Element and text location data:
>>>>
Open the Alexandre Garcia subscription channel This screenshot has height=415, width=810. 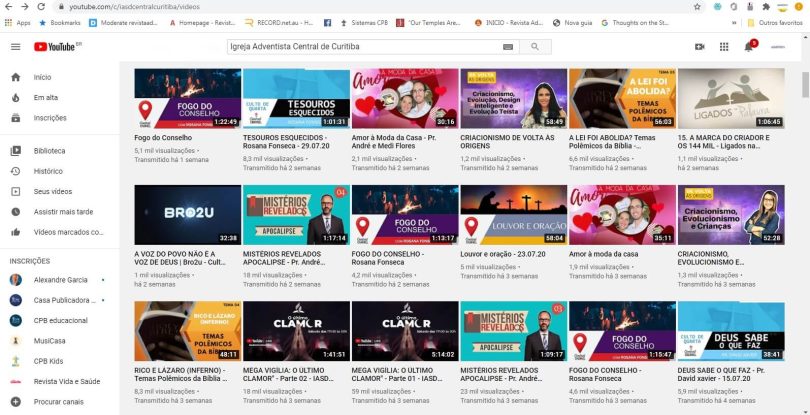[60, 280]
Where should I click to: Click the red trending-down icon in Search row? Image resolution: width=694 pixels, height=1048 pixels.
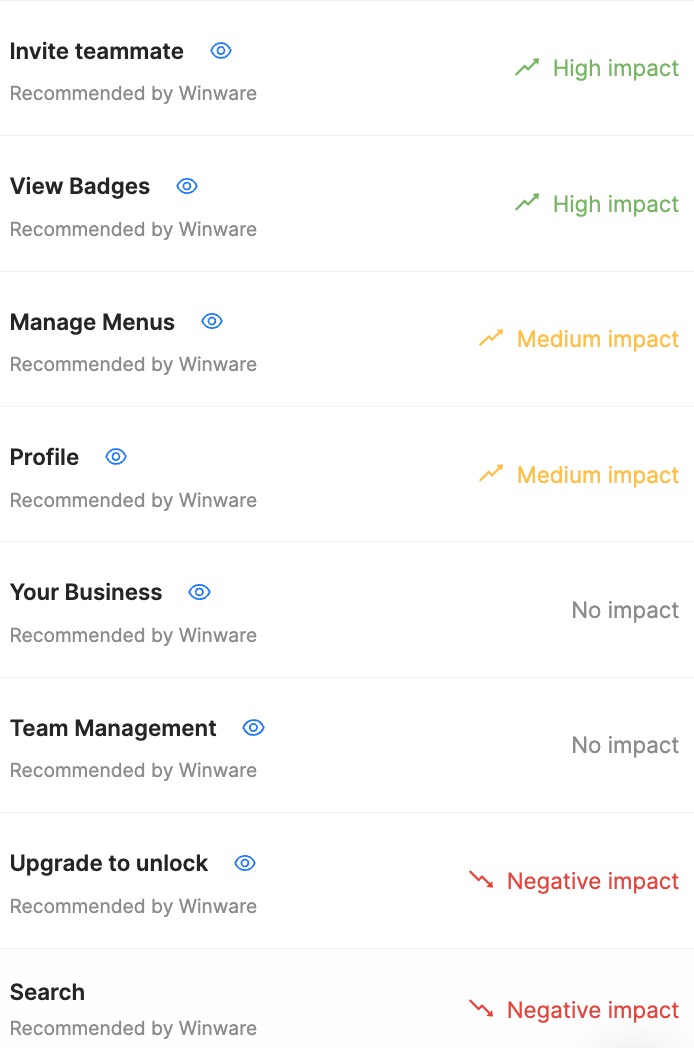pyautogui.click(x=481, y=1010)
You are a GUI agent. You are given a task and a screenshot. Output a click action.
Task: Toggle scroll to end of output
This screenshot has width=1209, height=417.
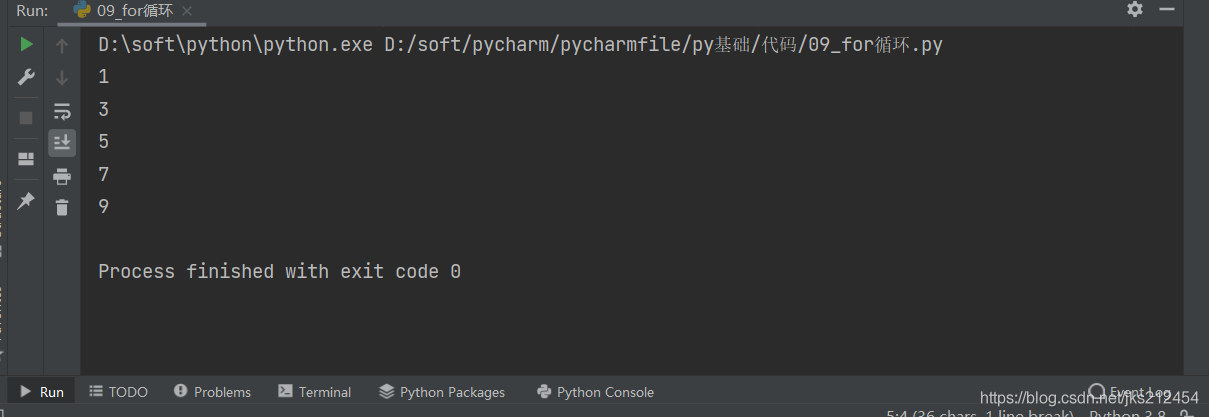tap(62, 143)
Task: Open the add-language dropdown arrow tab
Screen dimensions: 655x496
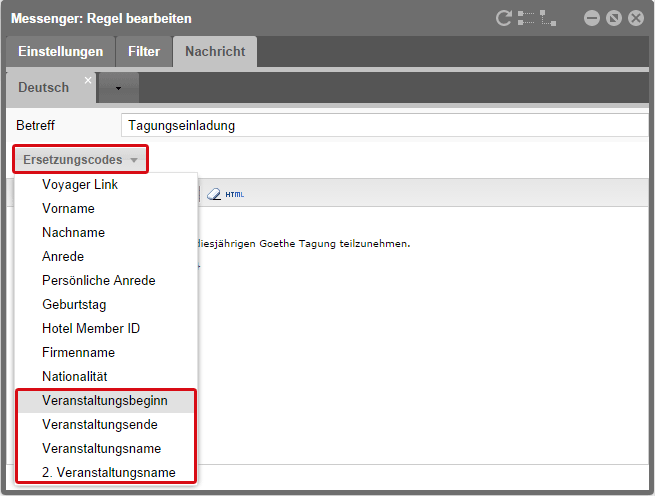Action: click(x=118, y=88)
<<<<
### TASK DESCRIPTION:
Rewrite the stretch from the line containing "Task: Open the" through the end of the records, requests included. Multiply every coordinate in the answers by 0.55 and round to whole numbers, with halves rounded up. Leave the pictures out of your answer.

### ANSWER TO THIS PROBLEM:
Task: Open the add-language dropdown arrow tab
Screen dimensions: 655x496
Action: click(x=65, y=48)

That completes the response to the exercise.